In the case of SSI,  there is no signage or any indication  of the tritium hazard. Unbelievably there is a picnic table right beside the stack. Read more in the SAGE intervention for the upcoming hearing at the CNSC on May 2, 2012.

International experts to speak on relicensing of tritium-based industry in Peterborough

April 9th, 2012 No comments

Dr. Gordon Edwards and Dr. Linda Harvey, international experts on the risks of nuclear energy and health effects of radiation, will be presenting their perspective on the hazards of radioactive tritium, specifically in regard to the current federal relicensing process for Shield Source Incorporated (SSI), located at the Peterborough airport.

This important public event organized by Safe And Green Energy (SAGE) Peterborough will be held Wednesday, April 11th, 7:00 pm at the George Street United Church located at the corner of George Street and McDonnel Street.
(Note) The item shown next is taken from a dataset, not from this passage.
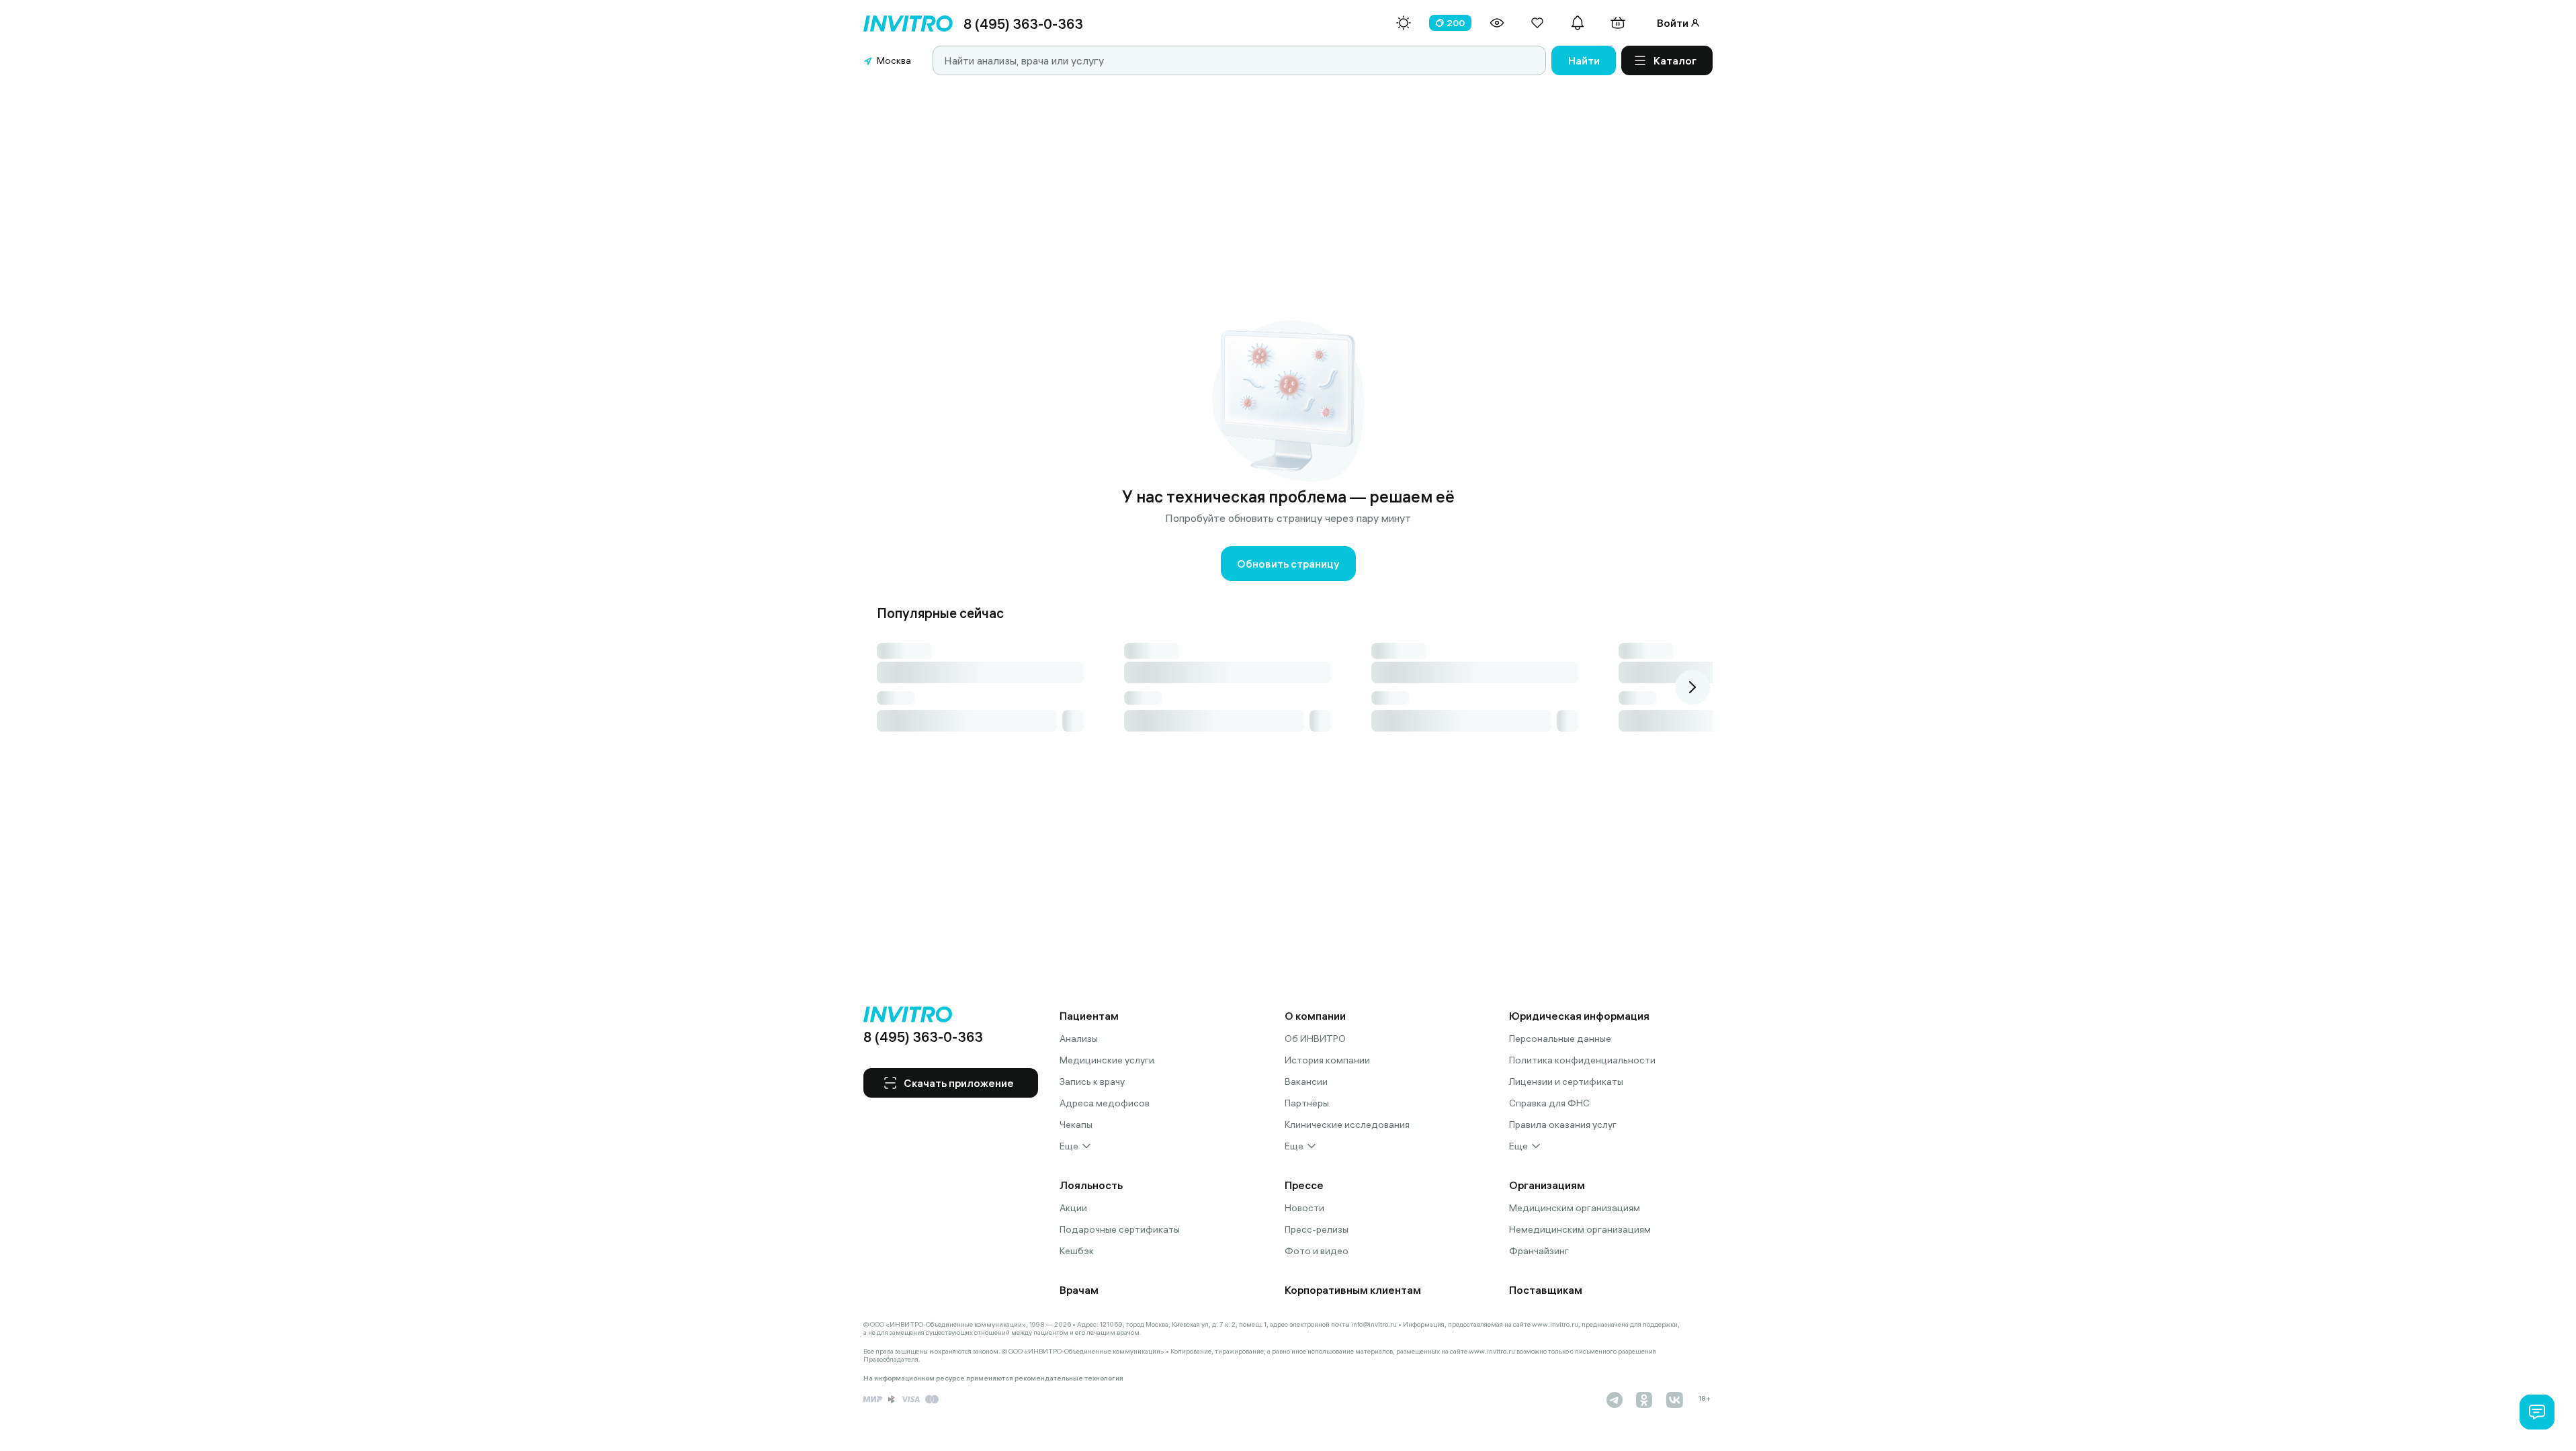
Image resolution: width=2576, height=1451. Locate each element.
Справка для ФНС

The event titled “Tritium and the Quality of Life In Peterborough” is free and all are welcome.

Safe and Green Energy (SAGE) opposes new license for SSI

April 9th, 2012 No comments

Peterborough citizen’s group, Safe and Green Energy (SAGE) recently submitted an excellent written intervention opposing re-licensing of the Shield Source Incorporated facility. A pdf version of the SAGE intervention is available here (SAGE intervention SSI).

SAGE is being represented by the Canadian Environmental Law Association.